OK, sermon over. Maps! I think using maps to look at language data is a great methodology! Why?

FraMauroMap
Hmm… needs more data about language. Also the rest of the continents, but who am I to judge? 
  1.  You get an end product that’s tangible and easy to read and use. People know what maps are and how to use them. Presenting linguistic data as a map rather than, say, a terabyte of detailed surveys or a thousand hours of recordings is a great way to make that same data accessible. Accessible data gets used. And isn’t that kind of the whole point?
  2. Maps are so. accurateright now. This means that maps of data aren’t  just rough approximations, they’re the best, most accurate way to display this information. Seriously, the stuff you can do with GIS is just mind blowing. (Check out this dialect map of the US. If you click on the region you’re most interested, you get additional data like field recordings, along with the precise place they were made. Super useful.)
  3. Maps are fun. Oh, come on, who doesn’t like looking at  maps? Particularly if you’re looking at a region you’re familiar with. See, here’s my high school, and the hay field we rented three years ago. Oh, and there’s my friend’s house! I didn’t realize they were so close to the highway. Add a second layer of information and BOOM, instant learning.

The studies

Two of the studies I came across were actually based on Twitter data. Twitter’s an amazing resource for studying linguistics because you have this enormous data set you can just use without having to get consent forms from every single person. So nice. Plus, because all tweets are archived, in the Library of Congress if nowhere else, other researchers can go back and verify things really easily.

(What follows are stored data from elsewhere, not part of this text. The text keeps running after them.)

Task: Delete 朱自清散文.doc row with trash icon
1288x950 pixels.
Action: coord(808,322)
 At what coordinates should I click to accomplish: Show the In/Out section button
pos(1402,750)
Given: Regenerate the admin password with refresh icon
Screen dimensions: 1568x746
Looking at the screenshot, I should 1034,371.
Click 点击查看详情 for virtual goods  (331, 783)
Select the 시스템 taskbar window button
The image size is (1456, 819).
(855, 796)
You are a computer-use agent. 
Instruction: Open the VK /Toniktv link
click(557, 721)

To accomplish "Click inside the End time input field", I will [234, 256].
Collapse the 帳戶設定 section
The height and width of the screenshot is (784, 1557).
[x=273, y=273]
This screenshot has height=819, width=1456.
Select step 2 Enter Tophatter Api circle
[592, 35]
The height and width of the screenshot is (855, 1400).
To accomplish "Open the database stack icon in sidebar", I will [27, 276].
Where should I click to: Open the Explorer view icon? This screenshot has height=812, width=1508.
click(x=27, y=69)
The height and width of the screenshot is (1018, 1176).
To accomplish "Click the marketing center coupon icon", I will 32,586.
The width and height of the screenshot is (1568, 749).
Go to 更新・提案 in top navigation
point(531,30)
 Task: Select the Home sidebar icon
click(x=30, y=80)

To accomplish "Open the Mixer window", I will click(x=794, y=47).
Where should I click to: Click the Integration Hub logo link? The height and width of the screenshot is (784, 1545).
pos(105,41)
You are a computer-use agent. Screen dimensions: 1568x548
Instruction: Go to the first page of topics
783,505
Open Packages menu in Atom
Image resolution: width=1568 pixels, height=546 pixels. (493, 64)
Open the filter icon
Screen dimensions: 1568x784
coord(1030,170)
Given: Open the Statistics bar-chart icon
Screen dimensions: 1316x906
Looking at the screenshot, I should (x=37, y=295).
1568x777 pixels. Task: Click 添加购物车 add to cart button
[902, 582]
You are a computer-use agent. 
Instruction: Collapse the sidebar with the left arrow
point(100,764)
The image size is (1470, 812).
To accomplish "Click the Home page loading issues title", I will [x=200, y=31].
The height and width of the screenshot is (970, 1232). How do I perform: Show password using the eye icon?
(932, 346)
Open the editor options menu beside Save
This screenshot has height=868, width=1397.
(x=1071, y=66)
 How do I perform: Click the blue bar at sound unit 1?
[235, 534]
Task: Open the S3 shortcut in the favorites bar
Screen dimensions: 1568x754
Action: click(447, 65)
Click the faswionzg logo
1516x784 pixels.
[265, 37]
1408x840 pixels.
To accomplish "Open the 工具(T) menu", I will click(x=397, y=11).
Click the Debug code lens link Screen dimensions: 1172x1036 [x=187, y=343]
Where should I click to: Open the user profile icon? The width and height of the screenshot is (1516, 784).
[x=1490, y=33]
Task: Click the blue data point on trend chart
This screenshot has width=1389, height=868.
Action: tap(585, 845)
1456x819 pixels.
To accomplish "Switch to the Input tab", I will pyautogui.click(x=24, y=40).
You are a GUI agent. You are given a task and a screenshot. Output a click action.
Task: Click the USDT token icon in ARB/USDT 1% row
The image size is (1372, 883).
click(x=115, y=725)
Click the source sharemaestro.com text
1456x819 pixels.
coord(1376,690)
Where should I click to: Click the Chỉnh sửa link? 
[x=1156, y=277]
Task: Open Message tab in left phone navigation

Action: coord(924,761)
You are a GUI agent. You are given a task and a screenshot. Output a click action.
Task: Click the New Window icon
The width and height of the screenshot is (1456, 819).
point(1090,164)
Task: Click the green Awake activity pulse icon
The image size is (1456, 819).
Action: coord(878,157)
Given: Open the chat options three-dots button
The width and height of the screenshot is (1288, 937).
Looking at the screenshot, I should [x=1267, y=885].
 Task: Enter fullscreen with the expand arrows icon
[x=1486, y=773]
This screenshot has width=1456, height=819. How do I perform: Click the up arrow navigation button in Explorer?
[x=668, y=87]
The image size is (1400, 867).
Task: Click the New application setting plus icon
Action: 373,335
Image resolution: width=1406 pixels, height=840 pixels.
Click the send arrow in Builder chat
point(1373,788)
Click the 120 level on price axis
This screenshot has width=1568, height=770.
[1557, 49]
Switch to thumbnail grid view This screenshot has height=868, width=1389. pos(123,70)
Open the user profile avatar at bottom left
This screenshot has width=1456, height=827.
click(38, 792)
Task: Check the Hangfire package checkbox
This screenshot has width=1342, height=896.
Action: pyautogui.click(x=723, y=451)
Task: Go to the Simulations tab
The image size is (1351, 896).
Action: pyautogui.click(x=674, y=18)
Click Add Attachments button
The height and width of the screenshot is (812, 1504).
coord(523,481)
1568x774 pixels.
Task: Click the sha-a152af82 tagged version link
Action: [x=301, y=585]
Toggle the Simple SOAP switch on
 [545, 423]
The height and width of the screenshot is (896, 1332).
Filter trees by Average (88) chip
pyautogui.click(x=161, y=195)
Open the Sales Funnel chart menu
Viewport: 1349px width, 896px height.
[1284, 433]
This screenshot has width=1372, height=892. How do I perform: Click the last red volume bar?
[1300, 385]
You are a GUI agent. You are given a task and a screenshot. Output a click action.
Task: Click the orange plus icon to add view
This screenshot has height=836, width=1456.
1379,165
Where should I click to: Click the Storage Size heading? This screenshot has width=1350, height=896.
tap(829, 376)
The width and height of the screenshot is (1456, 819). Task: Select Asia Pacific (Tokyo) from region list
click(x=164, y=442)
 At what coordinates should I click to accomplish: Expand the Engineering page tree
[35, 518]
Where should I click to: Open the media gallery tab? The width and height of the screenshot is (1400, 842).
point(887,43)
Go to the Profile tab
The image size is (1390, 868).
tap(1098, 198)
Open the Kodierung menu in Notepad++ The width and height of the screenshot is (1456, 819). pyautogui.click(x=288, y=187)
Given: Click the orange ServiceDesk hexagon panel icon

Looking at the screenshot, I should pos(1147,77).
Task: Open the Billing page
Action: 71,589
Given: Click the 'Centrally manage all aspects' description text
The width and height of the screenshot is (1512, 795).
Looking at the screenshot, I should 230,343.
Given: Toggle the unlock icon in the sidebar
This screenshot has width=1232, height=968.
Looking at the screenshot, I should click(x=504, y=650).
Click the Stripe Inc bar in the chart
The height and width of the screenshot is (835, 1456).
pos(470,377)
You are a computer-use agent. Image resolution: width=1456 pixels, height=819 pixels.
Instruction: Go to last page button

This study looks at how novel slang expressions spread across the US. It hasn’t actually been published yet, so I don’t have the map itself, but they do talk about some interesting tidbits. For example: the places most likely to spawn new successful slang are urban centers with a high African American population.

The second Twitter study is based in London and looked at the different languages Londoners tweet in and did have a map:

Click for link to author’s blog post.

Interesting, huh? You can really get a good idea of the linguistic landscape of London. Although there were some potential methodological problems with this study, I still think it’s a great way to present this data.

The third study I came across is one that’s actually here at the University of Washington. This one is interesting because it kind of goes the other way. Basically, the researchers has respondents indicate areas on a map of Washington where they thought  language communities existed and then had them describe them.  So what you end up with is sort of a representation of the social ideas of what language is like in various parts of Washington state. Like so:

Click for link to study site.

There are lots more interesting maps on the study site, each of which shows some different perception of language use in Washington State. (My favorite is the one that suggests that people think other people who live right next to the Canadian border sound Canadian.)

So these are just a couple of the ways in which people are using maps to look at language data. I hope it’s a trend that continues.